Un filo interessante. Un sacco di flubber, ma anche alcuni pensieri intelligenti. Grazie.


))) La cosa principale è la comunicazione e il processo. Sembra che alcune persone stiano già creando bot neurali. Mi piacerebbe provare.
 
Non sono interessato:

Se si parla di errore suout-of-sample, con almeno 100k campioni da testare su dati correttamente preparati, allora i risultati sono molto ripidi, "più ripidi delle uova", anche per dati HFT, su minuti e più è fantastico, o un banale overfit. Sui dati a bassa frequenza Dio non voglia il 2-3% per avere un vantaggio, lo stesso con i numerai.

È bello quando predice la direzione dei prezzi un secondo prima, con una precisione 65-70% (per RI) Conosco questi tipi, ma i loro dati non sono infantili e costano di conseguenza. Ho il 60-65% ma per i miei dati è molto bello, non compro quasi nulla separatamente ora, usavo plaza ma ora uso regular quick e mt per ottenere i miei dati forex.

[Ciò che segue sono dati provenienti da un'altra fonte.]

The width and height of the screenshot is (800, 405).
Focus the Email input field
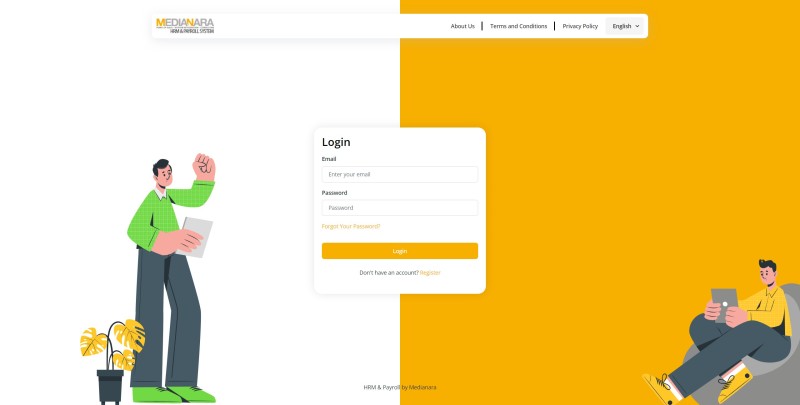[399, 174]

Per me l'errore di previsione non è il problema principale. Per me il problema principale è il sovrallenamento del modello. O ho comunque una prova debole che il modello NON viene riqualificato, o il modello non è affatto necessario.

Ho scritto molte volte su questo thread (e anche su altri) sulla diagnosi del sovrallenamento e sugli strumenti per affrontare il sovrallenamento. In breve, sta pulendo i predittori di ingresso dal rumore e il modello stesso è di secondaria importanza.

Tutto il resto non mi interessa, dato che qualsiasi risultato senza considerazioni di sovrallenamento è solo così così, ora, forse domani, e dopo domani uno scarico sul depo.